Crawler Configuration #
A great number of configurations are available for you to define and fine tune your crawler automation flow.
- To rename your crawler block
- Type of the crawler
- Depth of crawling. If 1 it will only crawl the links available on that page. If set to 2 it will crawl all the links of that page and also crawl the links inside the secondary pages.
- Number of tabs that are opened at the same time. Up to 10 if your internet connection and the website are fast. Otherwise a safer cruise speed is 3 to 5.
- If you want to limit the number of pages crawled, otherwise leave zero to crawl everything.
- Types of file extensions you want to include
- Check if you want to create a “human like” random crawling instead of sequential top to bottom order.
- You can add conditions for the Crawler to ignore or exclusively focus on URLs with specific keyword appearing (or not) in the URLs.
- Here it will only crawl links that contain “/product/”
- If you want to add a delay before each link opening
- Timeout for when one of the tabs/links is not loading properly
- Specify what you want to wait for in terms of page loading status.
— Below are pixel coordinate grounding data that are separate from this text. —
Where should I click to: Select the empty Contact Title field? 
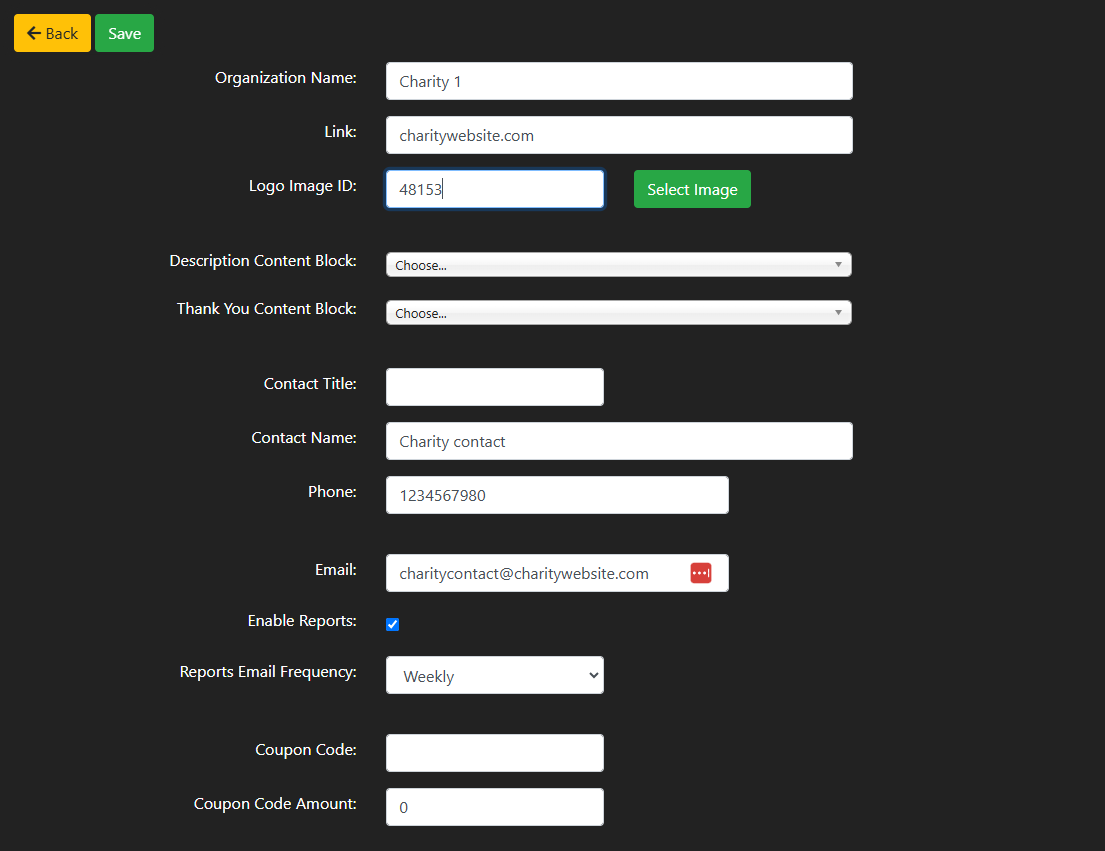[494, 387]
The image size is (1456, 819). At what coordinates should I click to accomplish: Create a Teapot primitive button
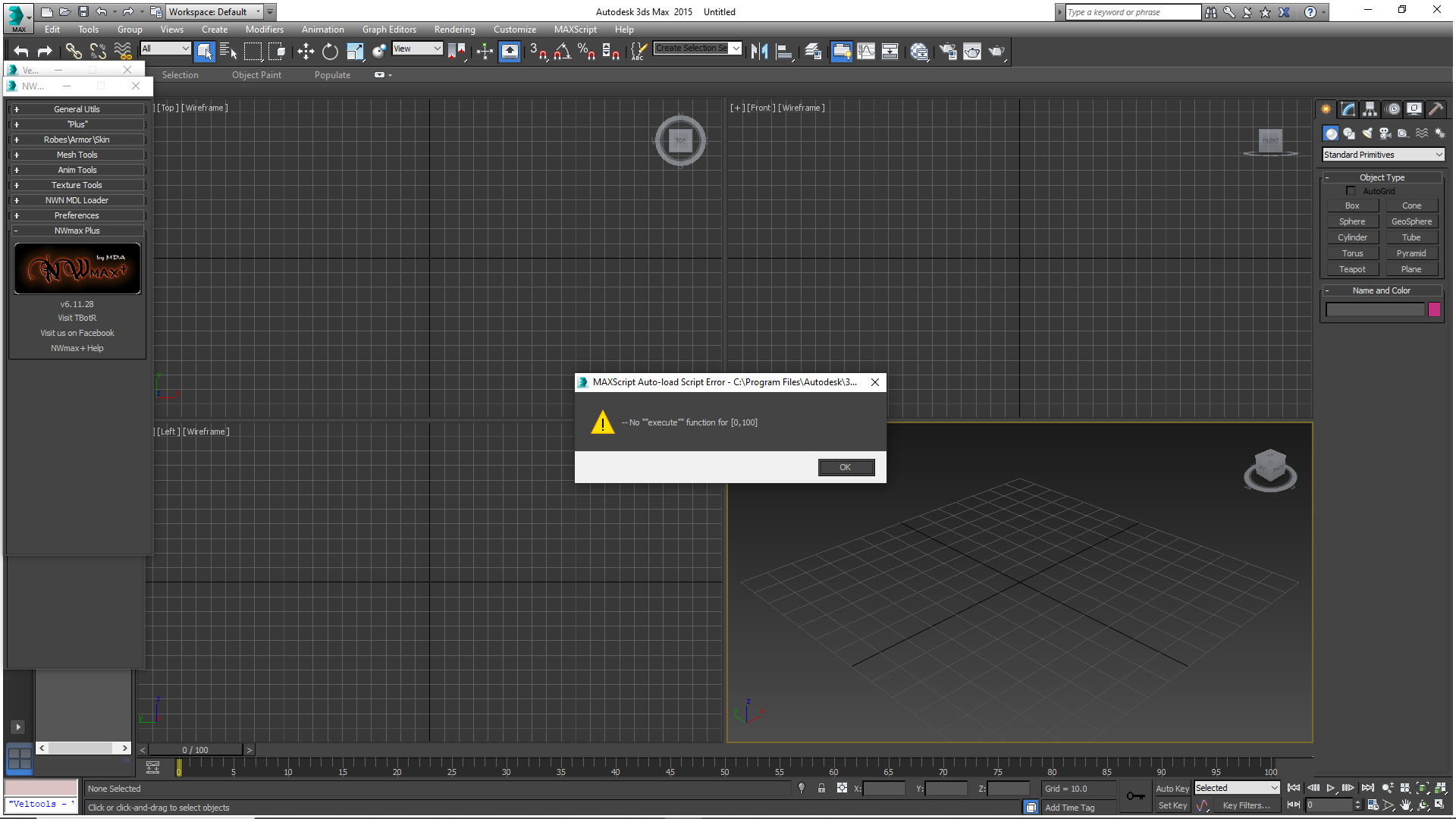click(x=1351, y=269)
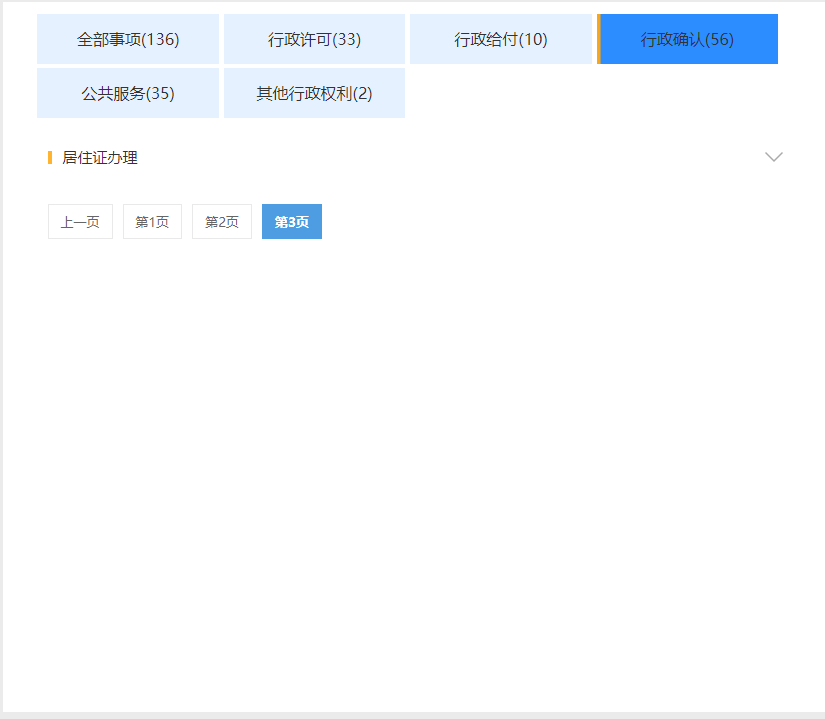Open the 居住证办理 item title
Screen dimensions: 825x719
[100, 158]
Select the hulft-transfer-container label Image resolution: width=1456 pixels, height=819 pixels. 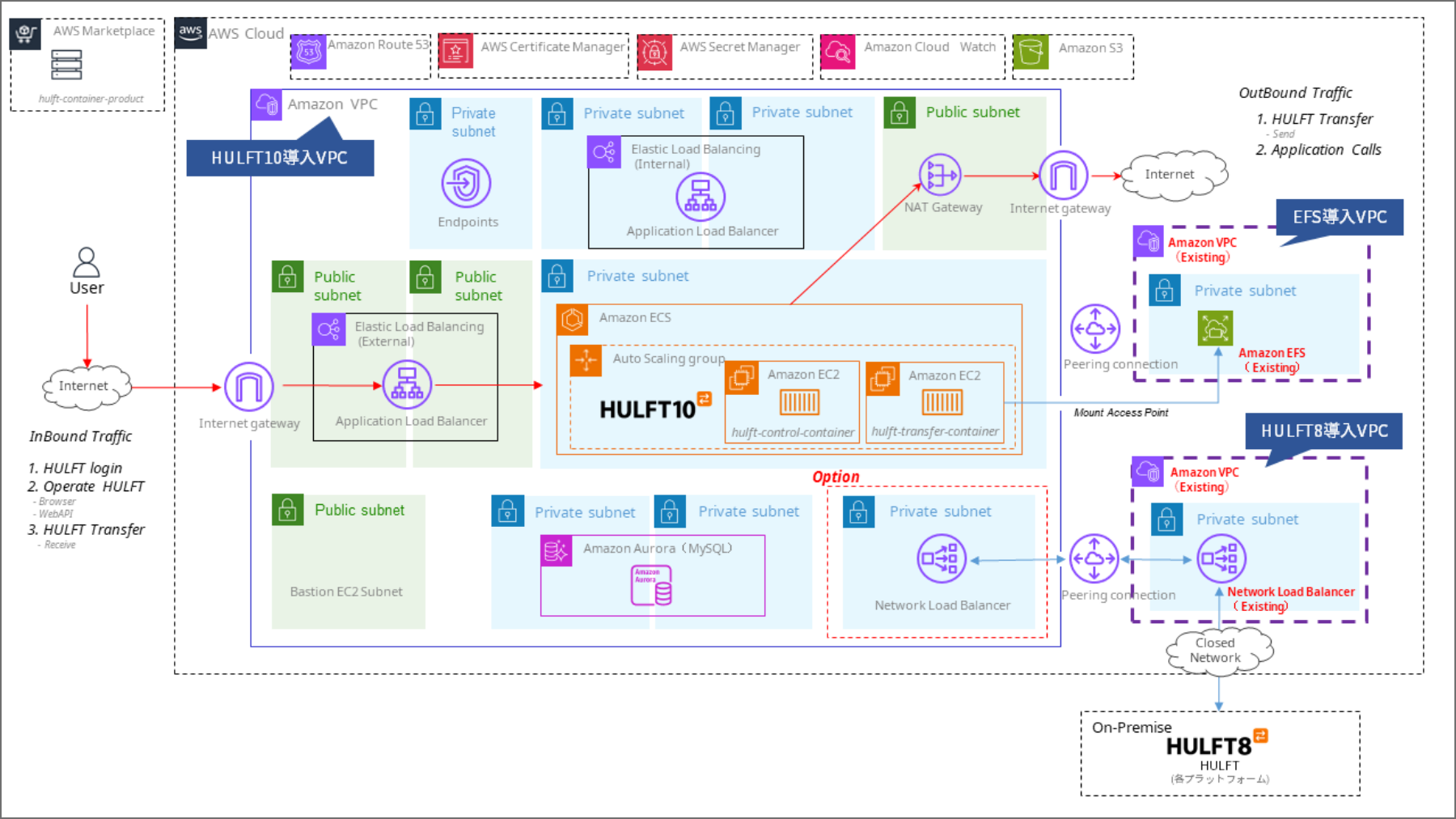[x=935, y=431]
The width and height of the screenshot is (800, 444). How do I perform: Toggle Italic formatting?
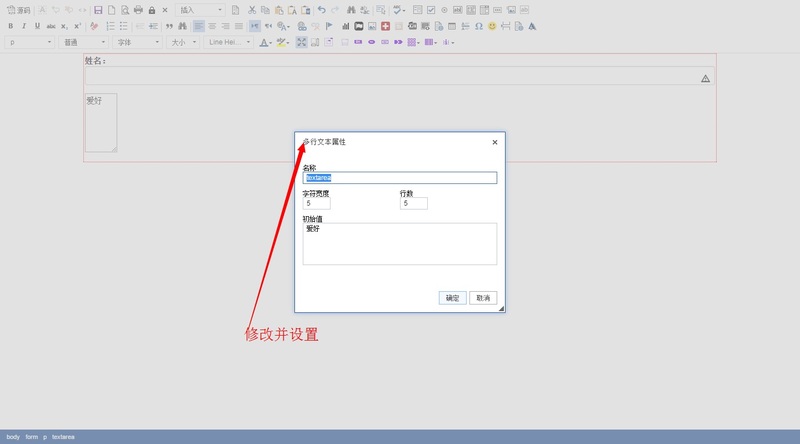[24, 26]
Once you have setup your Crawler for mass data acquisition, you can just add an “Extract” command inside this block to ensure that the data properties you have set in the inspection panel are captured for each crawled page.
Crawler in action #
Below is a screenshot of our crawler going through the topics pages of GitHub to open all the links that contain “/topics/” in the URL. The multithreading is set to 7 tabs (includes the starting page) as this was the most reliable speed for our internet connection. The same can be achieved for any type of listing or directory website that contains structured internal or external links. Our crawler is able to crawl over 1 Million internal links of a specific directory, depending on the security threshold and load capacity of the target website and we advise to span the crawler over a longer period of time and a lower number of concurrent tab for better and more ethical results. RTILA is very stable so take it as a Marathon not a Sprint and pace your automation.